What a Battery Monitor Tells You
Once installed and configured, your battery monitor provides:
- State of charge (%) — the most useful reading. How full is your battery?
- Voltage (V) — the battery terminal voltage, useful for confirming charge stages.
- Current (A) — real-time current flow. Positive means charging; negative means discharging.
- Power (W) — voltage times current. Tells you how many watts you are drawing or generating.
- Time remaining — estimated hours of use at the current draw rate.
- Consumed Ah — how many amp-hours you have used since the last full charge.
- Historical data — deepest discharge, max current, total energy, charge cycles.
Common Monitoring Mistakes
Not Synchronising Properly
A shunt-based monitor needs to synchronise to 100% periodically. It does this when it detects the battery is fully charged (voltage above a threshold and current below a "tail current" for a set duration). If your battery never fully charges (common in winter with limited solar), the state of charge reading drifts and becomes inaccurate. Occasional full charges from shore power or the alternator reset the counter.
Loads Bypassing the Shunt
If any device connects directly to the battery negative terminal instead of going through the shunt to the negative bus bar, those amps are invisible to the monitor. Common culprits include engine start batteries with shared grounds, chassis earth connections, and aftermarket accessories wired directly to the battery.
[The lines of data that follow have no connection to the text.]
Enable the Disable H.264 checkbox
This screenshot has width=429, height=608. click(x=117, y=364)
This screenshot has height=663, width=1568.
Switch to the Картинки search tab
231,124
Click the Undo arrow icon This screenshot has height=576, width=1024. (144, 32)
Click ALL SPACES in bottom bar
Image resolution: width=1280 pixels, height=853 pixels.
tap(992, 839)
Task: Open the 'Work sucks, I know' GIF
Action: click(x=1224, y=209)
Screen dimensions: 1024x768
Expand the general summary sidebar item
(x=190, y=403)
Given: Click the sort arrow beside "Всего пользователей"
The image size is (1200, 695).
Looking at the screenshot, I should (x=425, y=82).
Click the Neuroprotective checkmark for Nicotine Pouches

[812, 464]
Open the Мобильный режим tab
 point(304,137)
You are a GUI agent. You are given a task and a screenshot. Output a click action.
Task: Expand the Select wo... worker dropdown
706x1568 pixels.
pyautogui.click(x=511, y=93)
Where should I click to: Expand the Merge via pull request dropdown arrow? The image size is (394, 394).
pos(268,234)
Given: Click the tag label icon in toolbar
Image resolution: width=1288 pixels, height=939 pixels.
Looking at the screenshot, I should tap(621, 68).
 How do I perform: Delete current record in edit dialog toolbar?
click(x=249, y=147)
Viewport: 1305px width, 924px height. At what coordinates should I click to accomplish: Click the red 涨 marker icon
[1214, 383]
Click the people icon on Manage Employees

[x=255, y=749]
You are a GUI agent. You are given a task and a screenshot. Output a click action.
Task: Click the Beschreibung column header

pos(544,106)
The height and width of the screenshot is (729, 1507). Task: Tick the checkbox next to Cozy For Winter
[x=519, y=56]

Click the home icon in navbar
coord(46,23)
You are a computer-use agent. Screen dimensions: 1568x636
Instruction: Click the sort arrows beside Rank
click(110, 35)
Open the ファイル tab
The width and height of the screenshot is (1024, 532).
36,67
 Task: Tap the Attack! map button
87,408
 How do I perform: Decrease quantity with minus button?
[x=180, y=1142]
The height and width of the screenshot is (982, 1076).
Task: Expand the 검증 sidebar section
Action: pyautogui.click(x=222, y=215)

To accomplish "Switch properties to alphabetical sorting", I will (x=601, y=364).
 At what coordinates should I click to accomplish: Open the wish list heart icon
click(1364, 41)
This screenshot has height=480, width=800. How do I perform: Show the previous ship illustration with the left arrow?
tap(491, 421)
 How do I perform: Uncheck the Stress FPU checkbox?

Wrong Battery Capacity Setting
If you set the monitor to 200Ah but your battery is actually 230Ah, the state of charge percentage will be wrong. Always enter the actual rated capacity of your battery bank.
Use our calculator to plan your system and ensure your battery monitor is correctly matched to your setup.
FAQ
Do I need a battery monitor if my battery has Bluetooth?
A built-in Bluetooth BMS gives you useful data (cell voltages, temperature, BMS status) but a dedicated shunt-based monitor provides significantly more accurate state of charge tracking, historical data, and time remaining estimates. For the best picture, use both.
Which Victron monitor should I buy — SmartShunt or BMV-712?
For most campervan builds, the SmartShunt at £60 is the better value. It does everything the BMV-712 does via your phone. Choose the BMV-712 only if you specifically want a permanently mounted display.
Can I use a battery monitor with AGM batteries?
Yes. Shunt-based monitors work with any battery chemistry. You simply select the AGM battery type in the settings, which adjusts the charge detection parameters.
How accurate is a battery monitor?
The Victron SmartShunt is accurate to within 0.4% on current measurement. State of charge accuracy depends on correct configuration and periodic synchronisation, but typically remains within 2-3% of actual charge in a well-configured system.